Dalam Yudaisme, anak sulung ditugaskan untuk menggantikan peran seorang ayah dan berhak mendapatkan warisan dua kali lipat dari adik-adiknya (Bdk. Ulangan 21:15-17). Selain itu, Â secara kultural, sebelum sang ayah meninggal dunia, anak sulunglah yang berhak mendapatkan berkat khusus dari sang ayah (Bdk. Kejadian 28:4).
Konflik Yakub Vs Esau
Yakub dan Esau adalah anak kembar dari pasangan Ishak dan Ribka. Jauh sebelum Yakub dan Esau memperebutkan berkat kesulungan dari ayah mereka, Ishak, sebetulnya, keduanya sudah menunjukkan tanda-tanda konflik sejak berada dalam rahim Ribka, ibu mereka (Bdk. Kejadian 25:22).
Rupanya, status sebagai anak sulung tidak menjamin Esau mendapatkan berkat dari ayahnya. Buktinya, berkat itu malah diterima oleh adiknya, Yakub. Esau ternyata tidak cukup cerdik berhadapan dengan tipu muslihat adiknya, Yakub. Demi menikmati sepotong roti dan kacang merah, Esau dengan mudah meremehkan kesempatan emasnya mendapatkan berkat dari sang ayah (Bdk. Kejadian 25:33-34). Sementara itu, Yakub menjadi sosok yang mampu membongkar keyakinan buta tradisi melalui keberhasilannya merebut berkat dari kakaknya.

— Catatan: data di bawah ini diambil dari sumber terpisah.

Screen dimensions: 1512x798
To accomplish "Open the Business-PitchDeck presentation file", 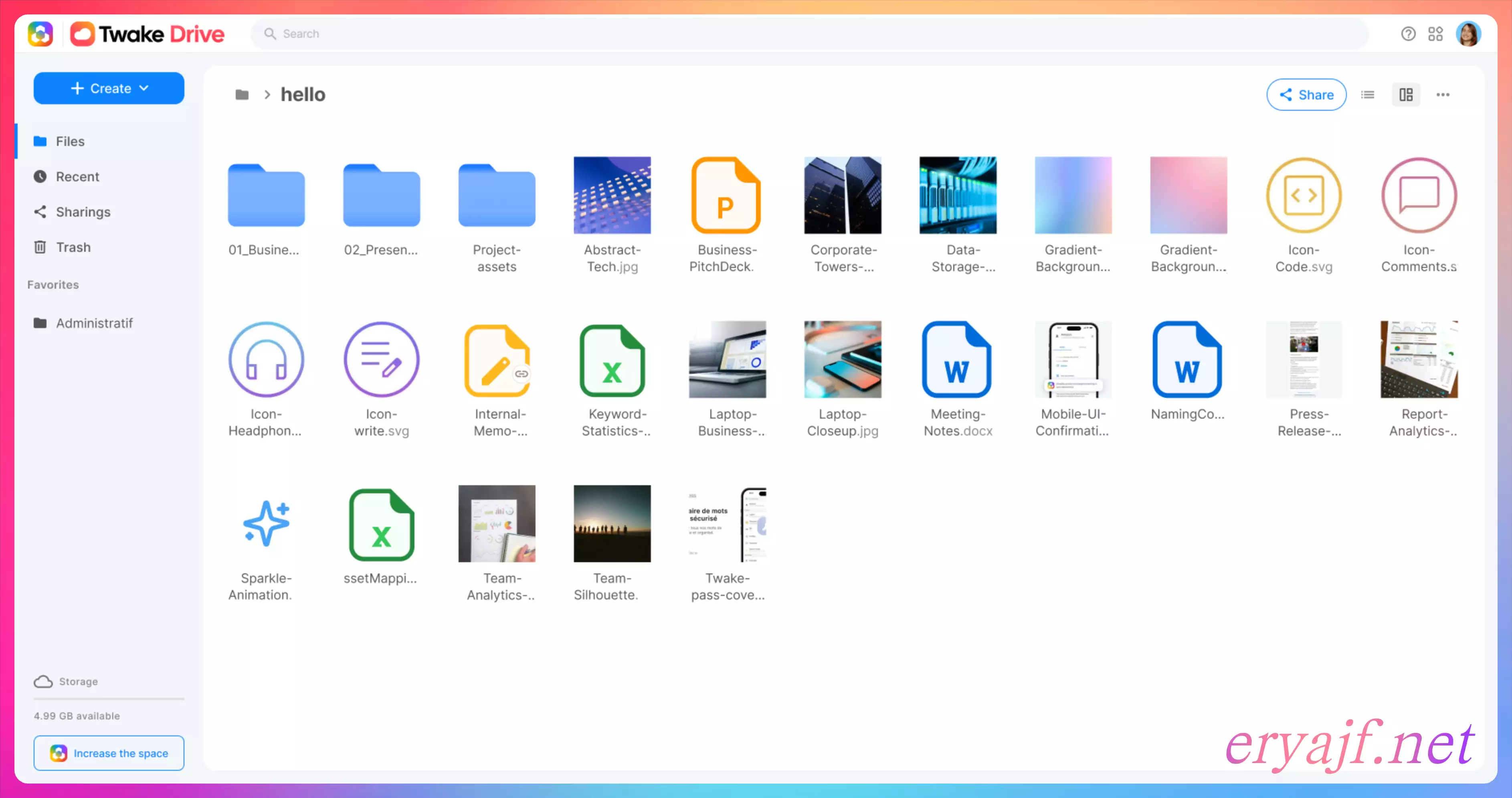I will click(726, 196).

Belajar dari Yakub Yang Cerdik
Penulis Kitab Kejadian memberikan informasi yang menarik terkait karakter Yakub dan Esau. Penulis Kitab Kejadian menggambarkan bahwa Esau adalah seorang yang pandai berburu dan senang tinggal di padang (Bdk. Kejadian 25:27). Sementara Yakub adalah seorang yang tenang dan suka tinggal di rumah (Bdk. Kejadian 25:27).
Di samping itu, Esau adalah sosok yang cenderung tidak berpikir panjang. Ia mau menukar hak kesulungannya hanya dengan sepotong roti dan kacang merah (Bdk. Kejadian 25:30-34). Sementara Yakub adalah sosok yang mampu membaca peluang masa depan. Ia sangat cerdas membaca kelemahan Esau. Ia tahu bahwa berkat istimewa dari ayahnya tersebut bermanfaat untuk masa depannya. Atas dasar itu, ia berusaha menguasai kelemahan kakaknya. (Bdk. Kejadian 25:33-34).

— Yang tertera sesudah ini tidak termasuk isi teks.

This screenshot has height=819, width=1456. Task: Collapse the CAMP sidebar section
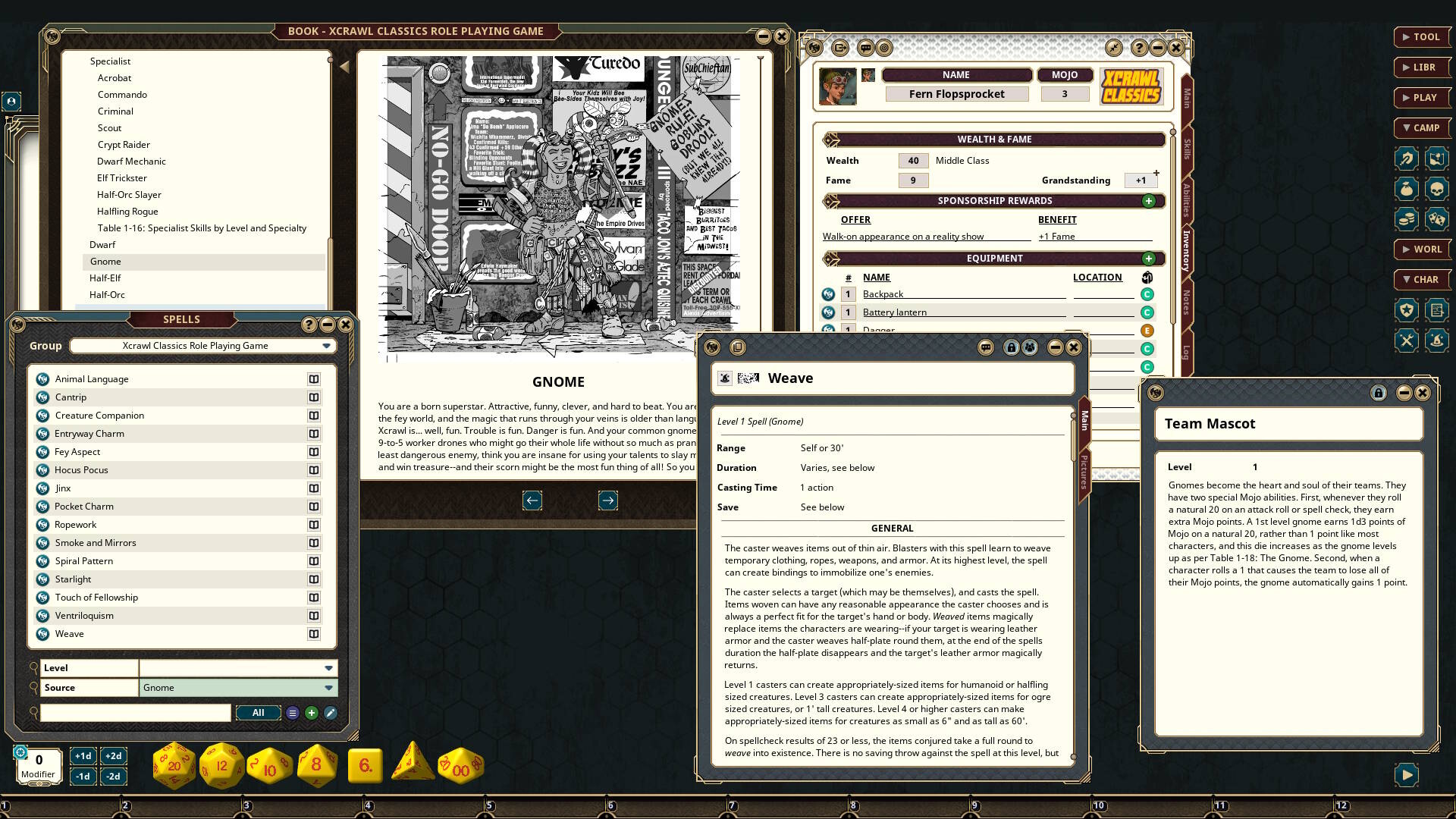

Saya kira, kita perlu belajar dari sosok Yakub. Di tengah dunia yang semakin kompetitif ini, kita perlu cerdik memanfaatkan kesempatan serta mampu membaca peluang di masa yang akan datang. Kita tidak boleh seperti Esau yang tidak berpikir panjang. Berpikir panjang berarti, kita perlu memikirkan konsekuensi setiap pilihan dan keputusan kita. Sebaliknya, tidak berpikir panjang berarti, kita tak mampu menunda keputusan demi kesenangan sesaat.

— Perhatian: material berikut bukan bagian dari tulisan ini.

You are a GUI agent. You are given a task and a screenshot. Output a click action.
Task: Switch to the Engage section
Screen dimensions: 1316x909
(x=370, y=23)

Untuk bisa survive, kita harus pandai menjaga kepercayaan. Oleh karena itu, kita juga perlu memiliki cara yang cerdik agar tetap dipercaya. Kalau kita pandai menjaga kepercayaan, kita pun bisa menerima kepercayaan yang lebih dari pihak yang secara otoritatif berada di atas kita. Tidak ada pilihan lain! Niccolo Machiavelli pernah bilang; "Kita harus menjadi seperti rubah untuk mengenali jerat dan menjadi seperti singa untuk menakut-nakuti srigala".